L’expérience de l’Indre et Loire
Situation très différente en Indre-et-Loire où le PS a participé dès 2019 à cette expérience pré-Nupes unique en France lors des municipales à Tours, remportant une large victoire derrière l’écologiste Emmanuel Denis et les alliés LFI, Génération.s, PCF et EELV, ainsi que des listes citoyennes. En Touraine le discours est clair, point de salut en dehors de l’Union, mais certains ténors semblent craindre que cette énième crise n’emporte définitivement le parti, asséché et sans espace politique entre la Nupes et l’aile gauche de LREM, avec un scénario équivalent au Parti Radical et son encéphalogramme plat peu enviable. On peut d’ailleurs transposer cette analyse dans le Loir-et-Cher, avec l’expérience d’union réussie par le socialiste Marc Gricourt aux municipales à Blois.

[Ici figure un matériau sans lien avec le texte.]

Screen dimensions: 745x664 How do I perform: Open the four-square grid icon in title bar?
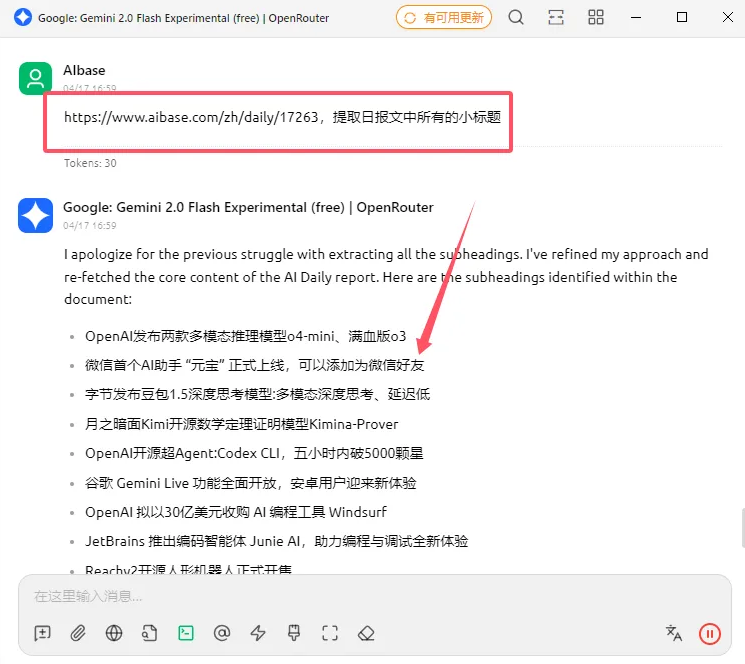click(x=596, y=18)

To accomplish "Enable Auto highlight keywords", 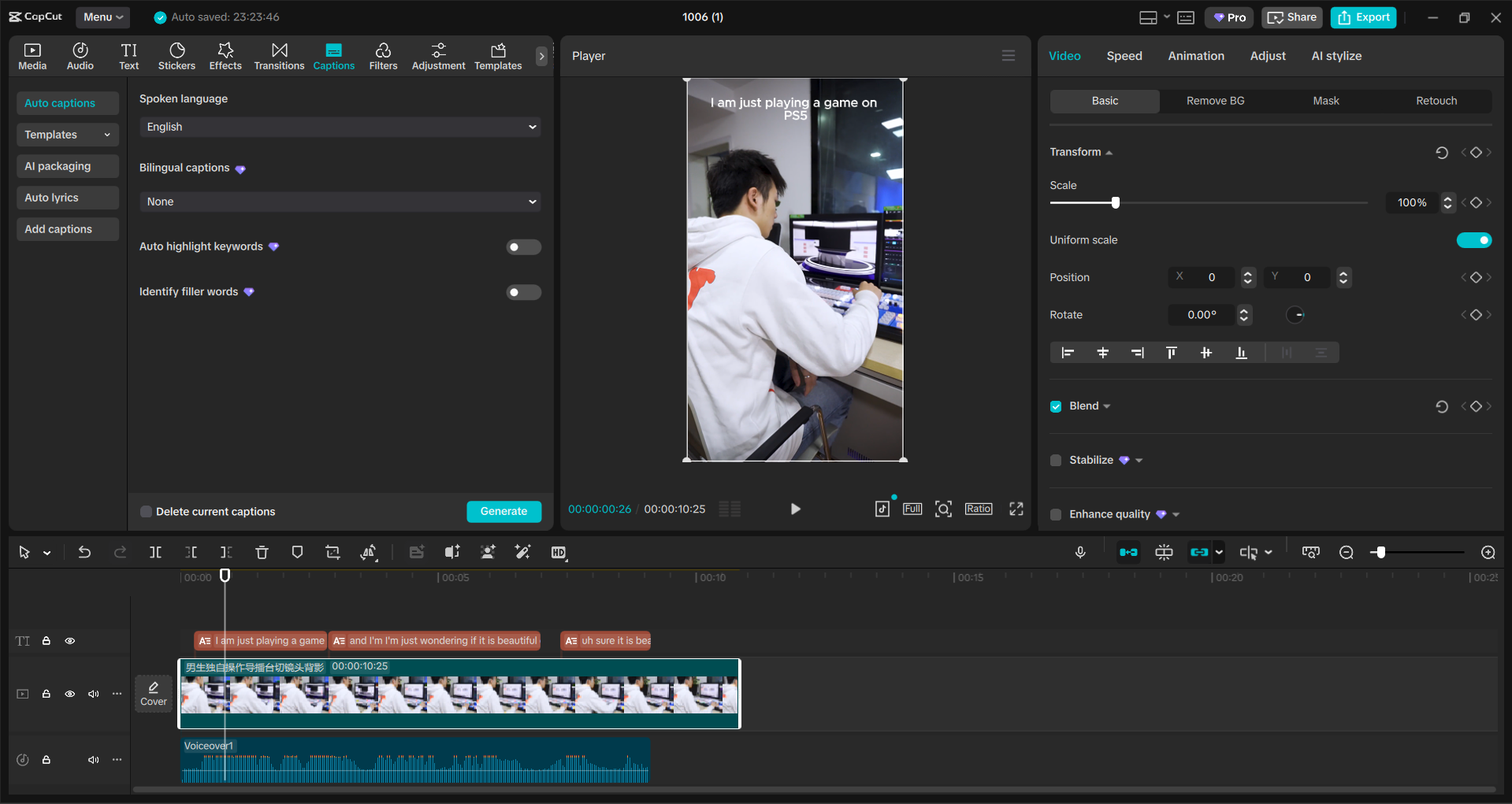I will 523,246.
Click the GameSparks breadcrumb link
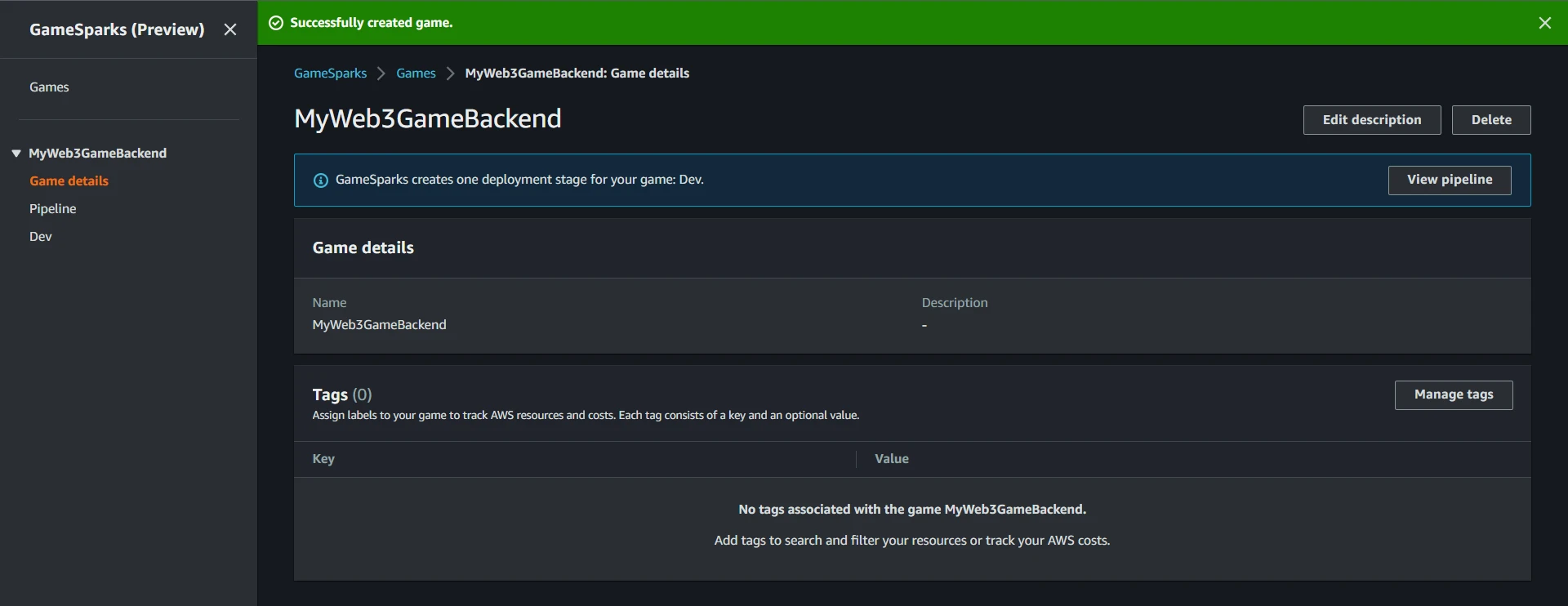 click(330, 74)
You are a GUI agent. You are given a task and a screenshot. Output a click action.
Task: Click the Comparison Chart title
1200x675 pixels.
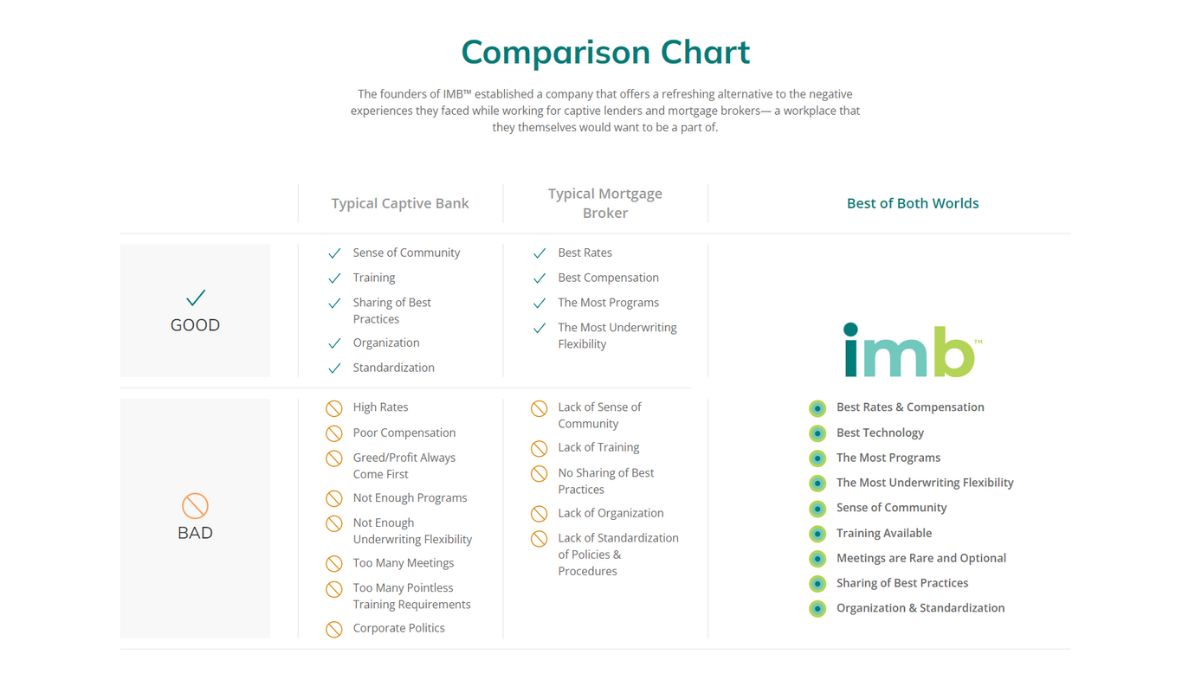coord(605,52)
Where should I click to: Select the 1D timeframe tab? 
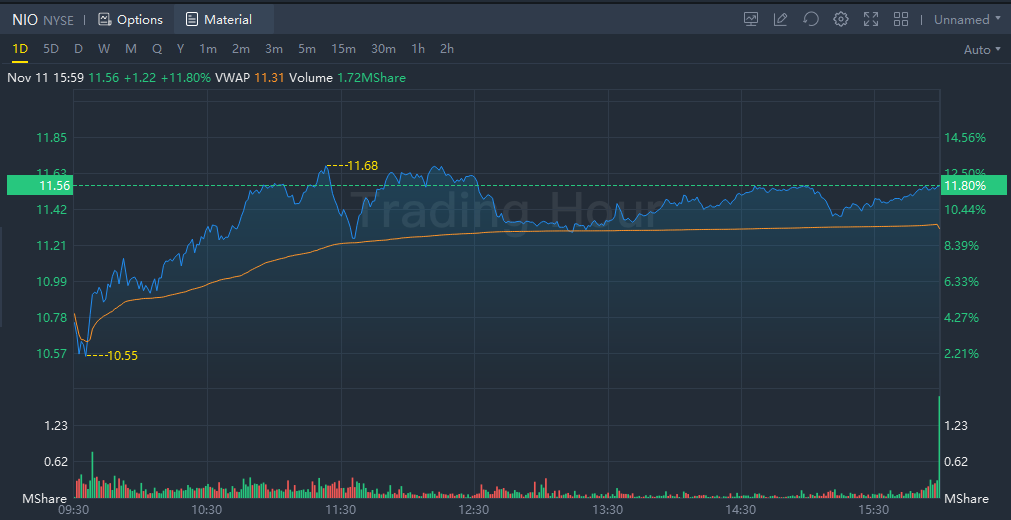point(20,49)
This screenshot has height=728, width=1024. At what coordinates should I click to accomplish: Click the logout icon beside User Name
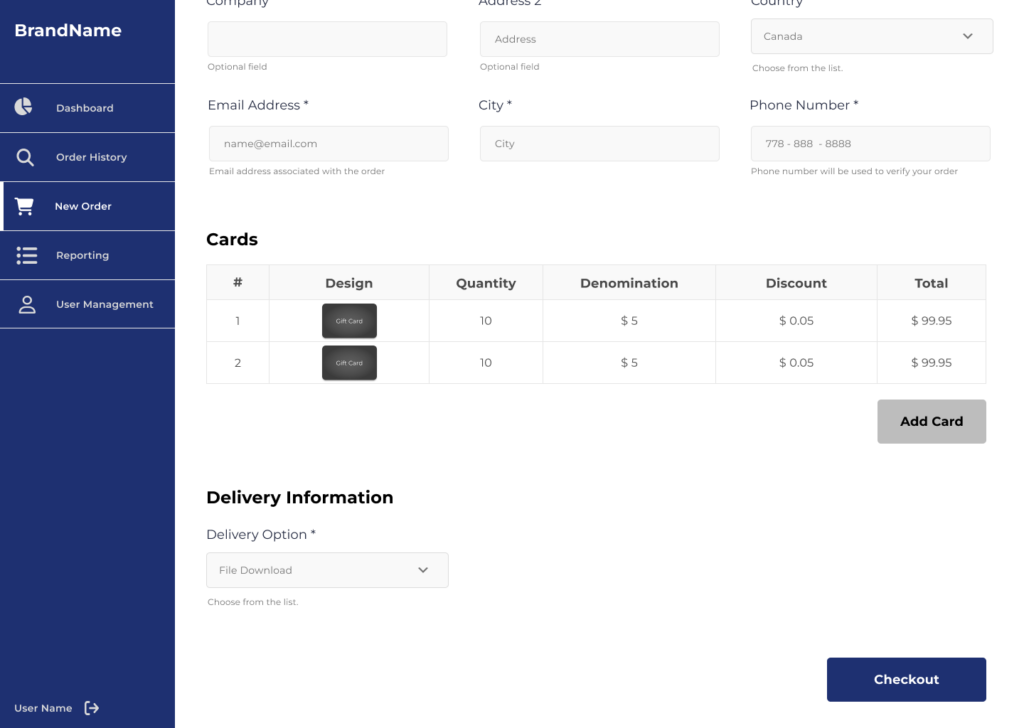point(92,708)
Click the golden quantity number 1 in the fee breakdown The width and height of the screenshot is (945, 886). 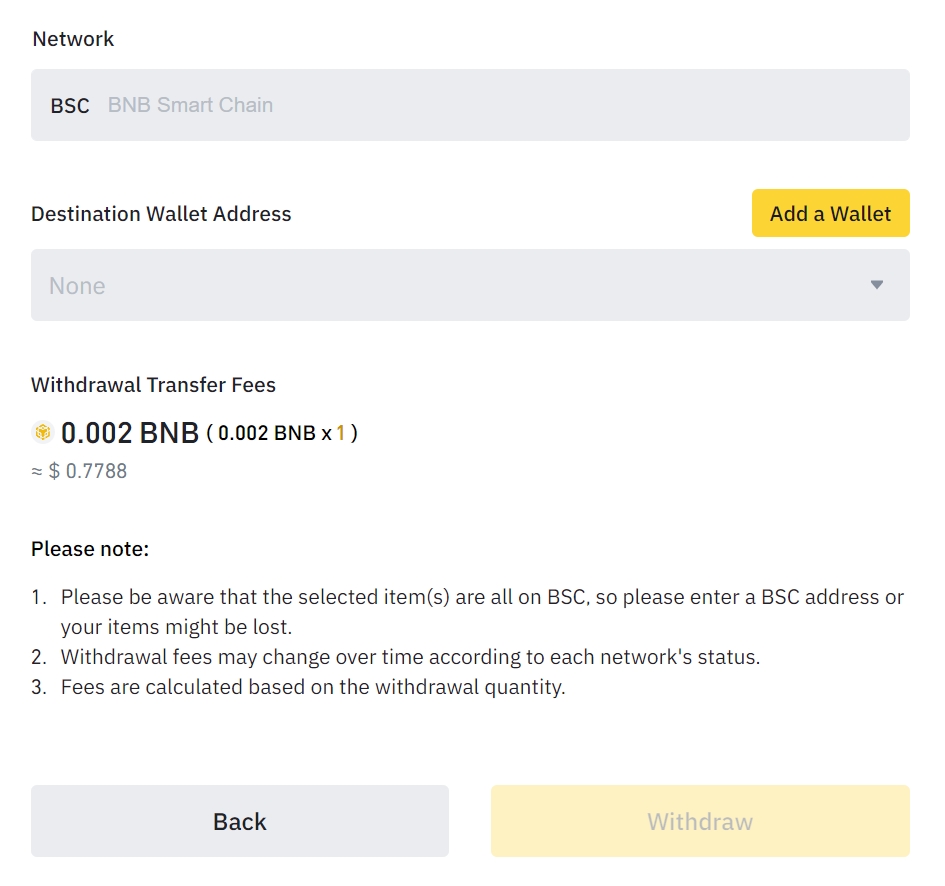point(340,433)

Certains à gauche pourraient donc se réjouir de cette situation, tant le ressentiment anti-PS est grand. Tantôt sociaux-traîtres pour les Insoumis, tantôt productivistes à l’insupportable complexe de supériorité pour les écologistes de la Région, le PS est pourtant indispensable à l’Union de la gauche. L’expérience des élus, l’organisation efficace du parti, l’histoire partagée et les réussites passées ne sont pas à négliger, d’autant plus dans une période où les forces centripètes de la gauche semblent reprendre le dessus, avec une LFI empêtrée dans son manque de démocratie interne et incapable de régler le cas Quatennens, une EELV qui n’en finit plus de ne pas décoller et un PCF lunaire en recherche de ligne politique.
Et cela, alors que le macronisme continue de détricoter notre modèle social et avec un RN en embuscade qui n’a qu’à attendre pour cueillir les fruits de l’échec de la gauche à structurer la colère sociale en projet politique.